After a chaotic decision making process, Lando emerged victorious and scored a new playmat for future shenanigans. The most horrible mat I have ever seen. He did, however, mention that he had actually just bought a new, cool mat. I guess he has two then…

There were several other prizes handed out, with a lot of chaotic voting and questionable voting regimes involved. I am not sure who won what, except I won a prize Lando instilled for the most annoying, heart-breaking and complicated deck to play against: my Triskelion Tribal deck. Lando had altered an Unlimited Terror into this: 

I am so happy about adding this card to my collection! Mise7altars on Facebook if you want to get your hands on some of this bomb stuff!

I never again heard of the Instill Energy prize. Soooo… I guess Peter owes something.

Anyway. After some of all of this chaos, we went back into it, to find out who was to be the Meister of the year.

My next two rounds was against Martin “EndBoss” with a blue-white flier deck that hurriedly handed me my ass folded into a Moat.

In the last round I was up against Rasmus on something Blue-Red-Maybe black. I have to admit that at this point I started having some trouble figuring out how to keep my balance while playing Magic AND remembering to breathe. 

The short story is that Rasmus annihilated me in some way. 

After this, we had planned for a Top4, but the Companion app simply deleted the tournament, and none of us was in any way capable of trying to recreate it. We did recreate standings though. And called it there. The white Russians was really beginning to kick in.

Martin was triumphant with a 4-0 record. Rasmus was not far behind being 3-1 (only losing to Martin).
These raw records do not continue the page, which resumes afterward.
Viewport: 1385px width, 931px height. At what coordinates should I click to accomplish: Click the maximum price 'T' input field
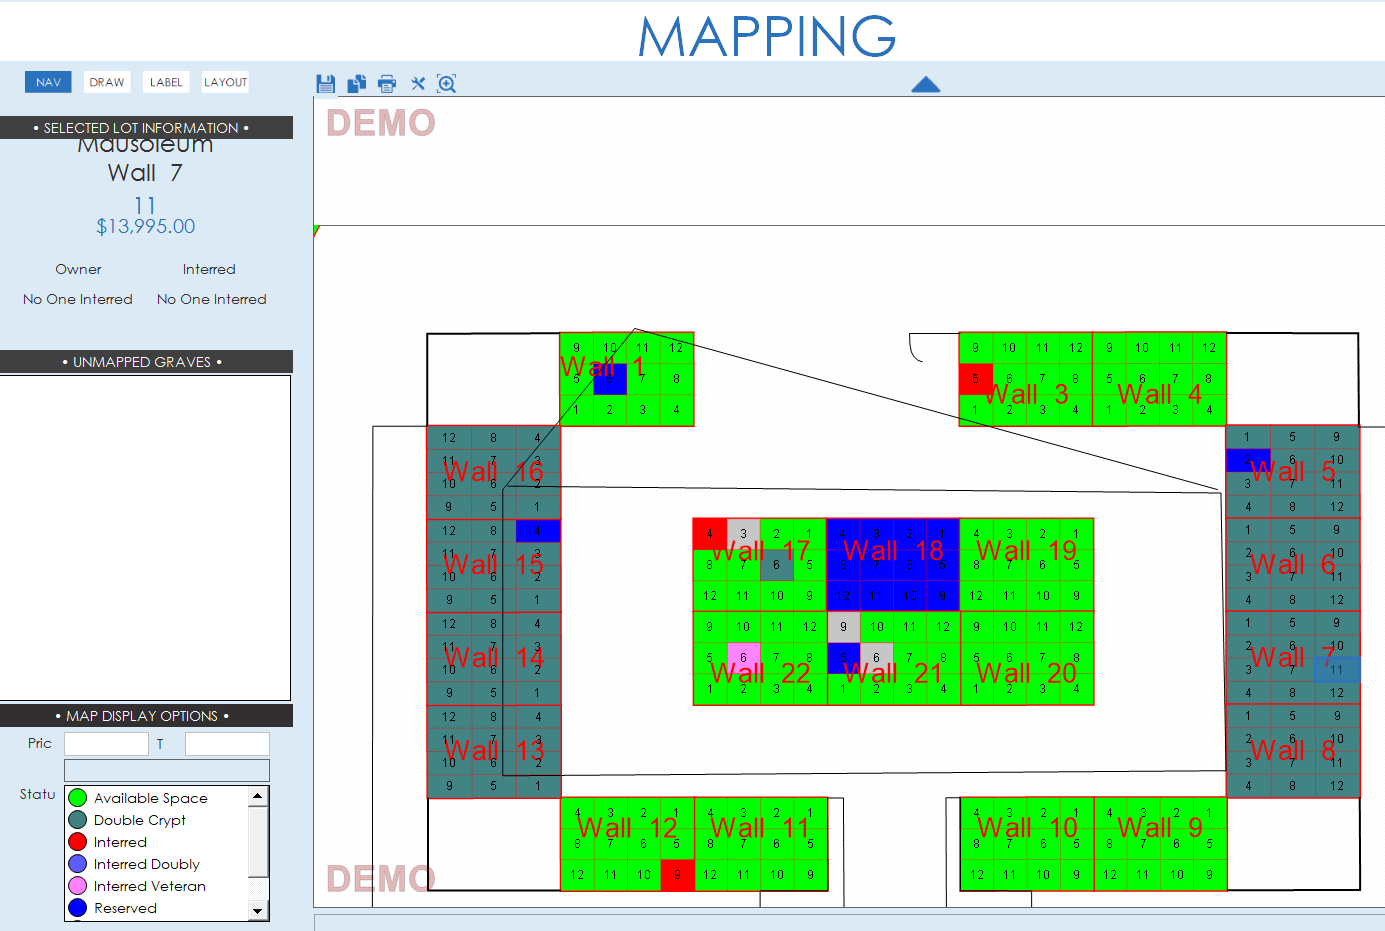pos(227,744)
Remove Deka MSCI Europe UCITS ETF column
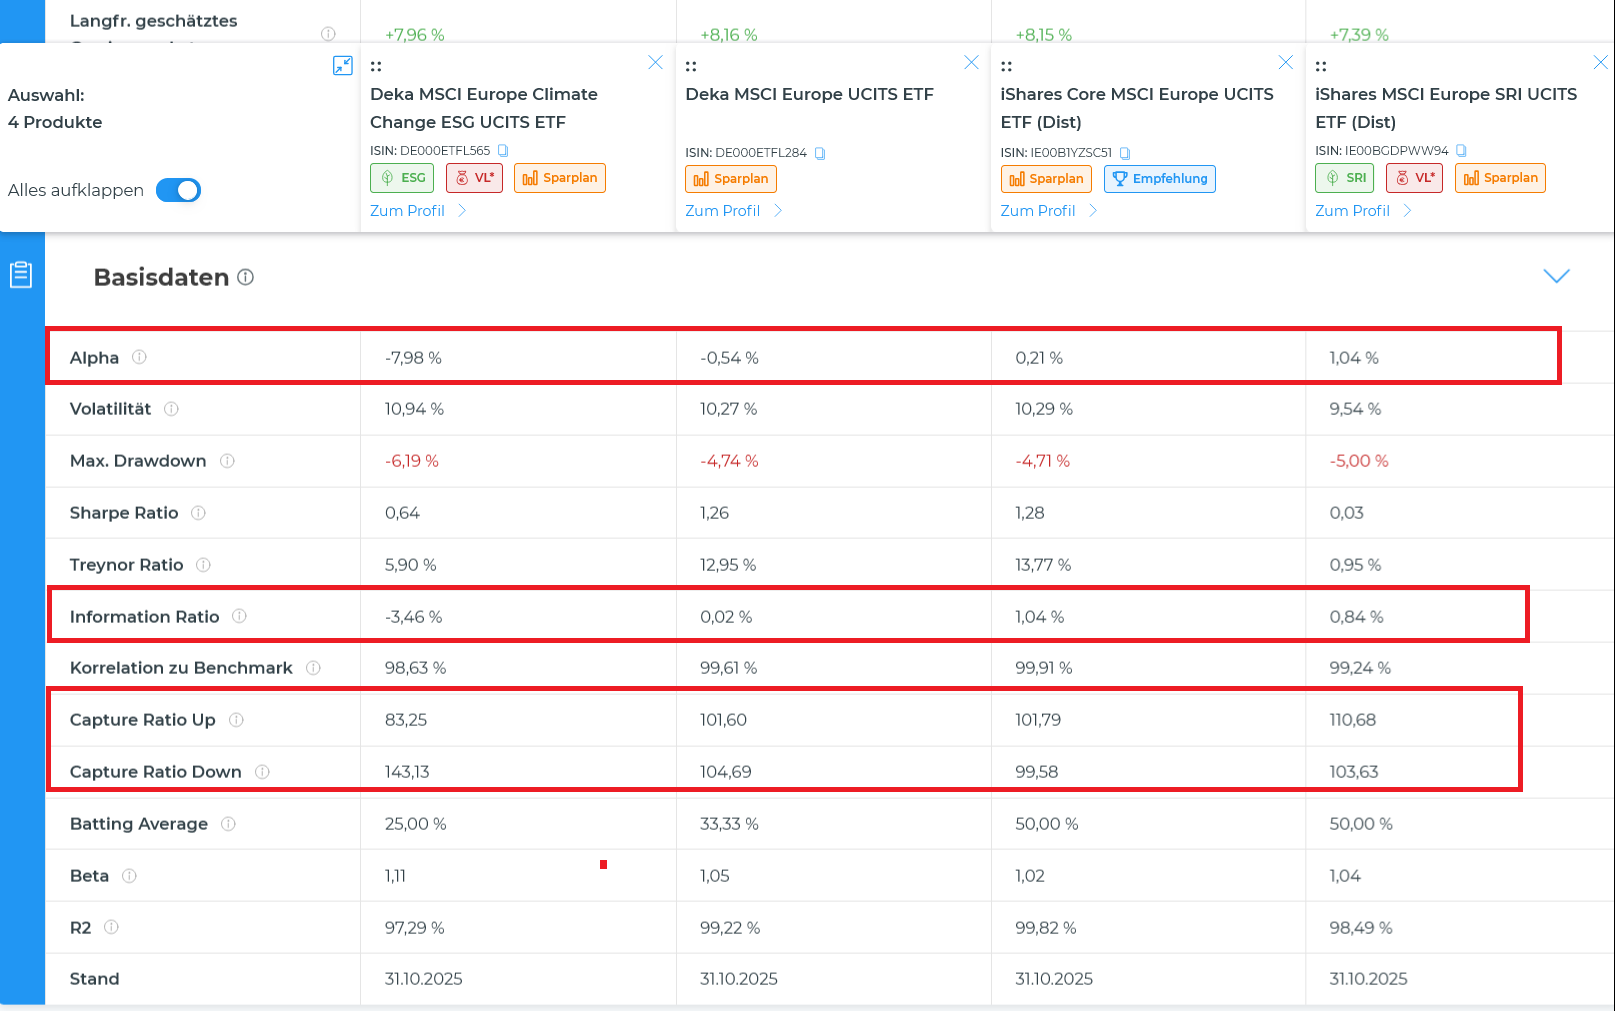This screenshot has width=1615, height=1011. (970, 63)
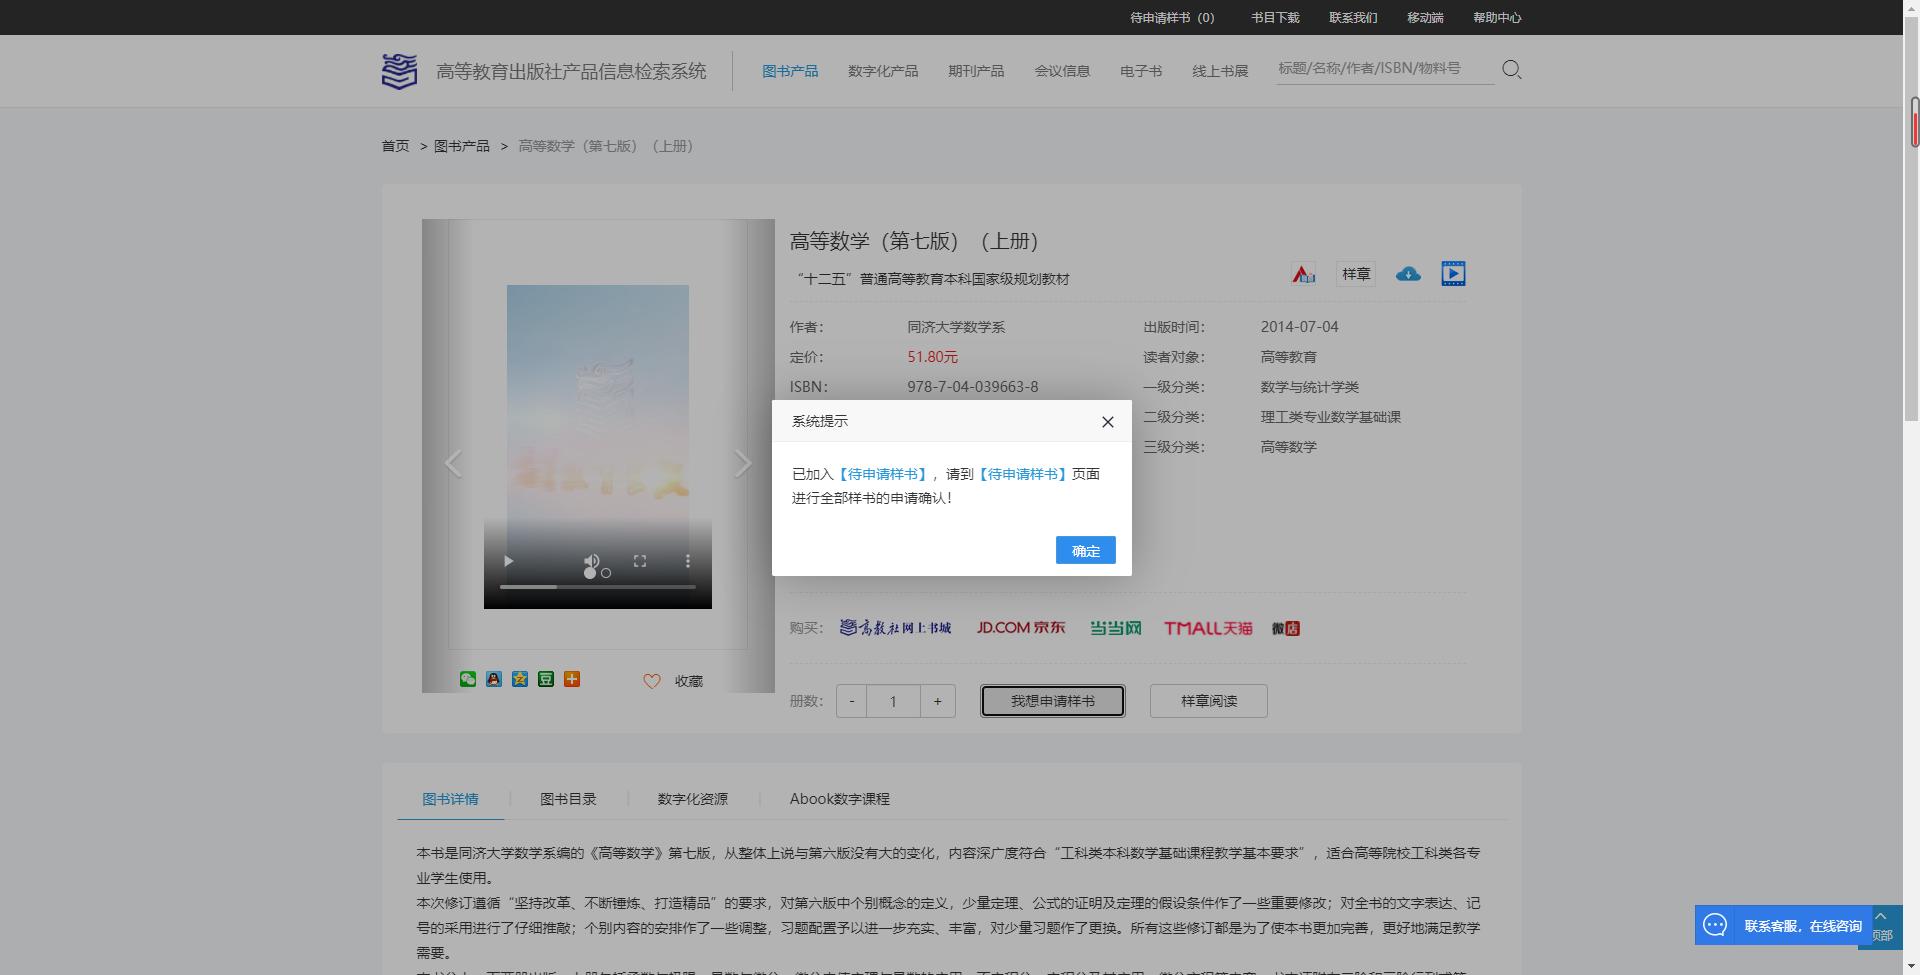This screenshot has height=975, width=1920.
Task: Click the video preview film icon
Action: (1453, 272)
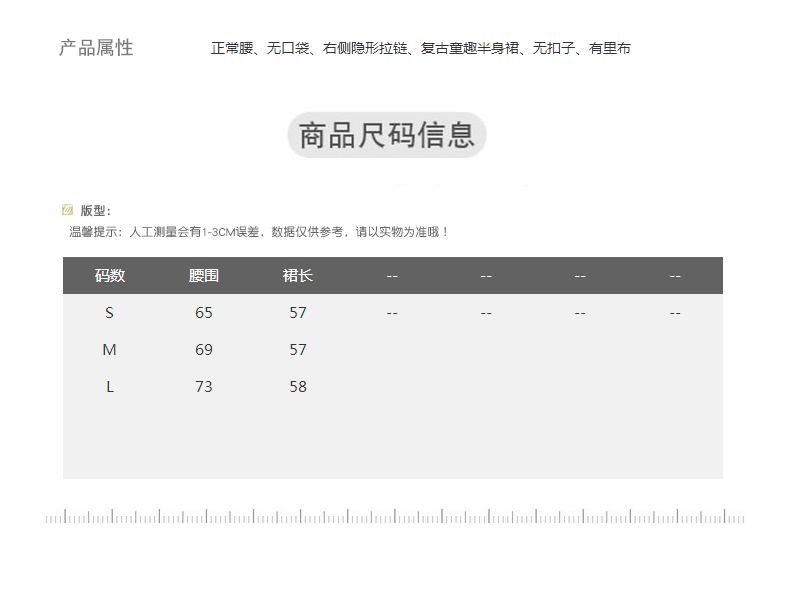This screenshot has width=790, height=613.
Task: Select the 产品属性 label
Action: click(96, 48)
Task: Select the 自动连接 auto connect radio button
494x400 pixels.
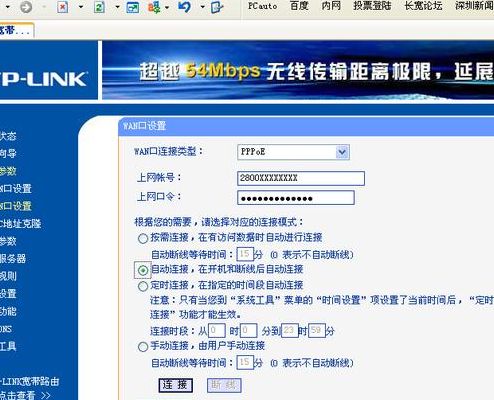Action: click(143, 270)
What a tournament it had been. I am not sure Martin has yet lost a game against any of us, playing his own decks (he once tried one of Peter’s creations, which was not successful…). So of course he is the right and deserved winner of the GeyserMeister 2024! Congrats!

After this, normal late-night magic and greatness ensued (complete with a small bird not in its cage – a bit of a stress for some).

As per tradition we opened a couple of bottles of bubbles at midnight. Exactly what everyone needed. 

What a day and night it had been! I think we even managed to build a sick White-Green midrange deck in Shandalar. Let me just say this: Every tournament should have a community Shandalar!

This certainly helped move January along very nicely, and now we are almost able to see the end of this 87 day month!